Material for the task:

+++

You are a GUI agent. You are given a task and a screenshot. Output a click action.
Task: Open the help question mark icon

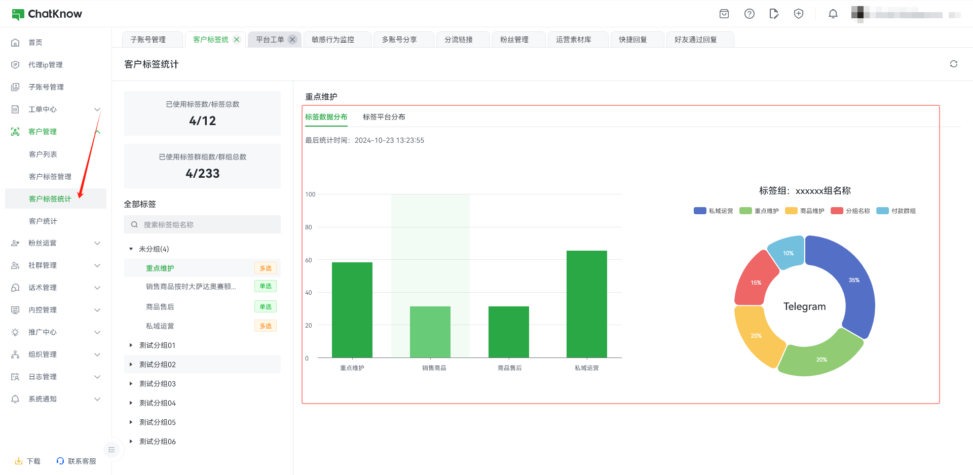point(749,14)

+++

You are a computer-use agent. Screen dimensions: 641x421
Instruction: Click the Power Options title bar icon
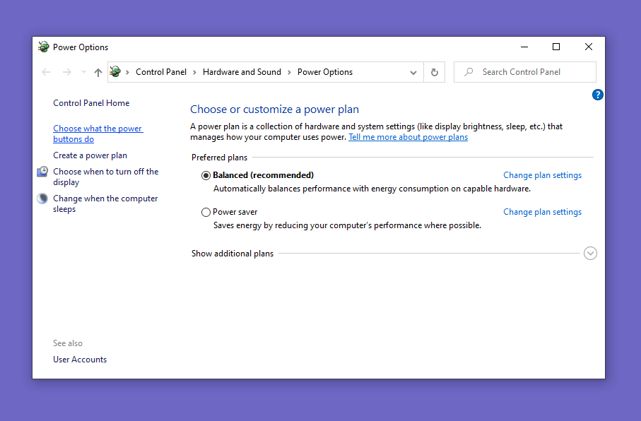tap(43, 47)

+++

What to work on: Every line that holds the word "agent" should be copied from the records.

Answer box:
You are a GUI agent. You are given a task and a screenshot. Output a click action.
You are a computer-use agent. Screen dimensions: 641x421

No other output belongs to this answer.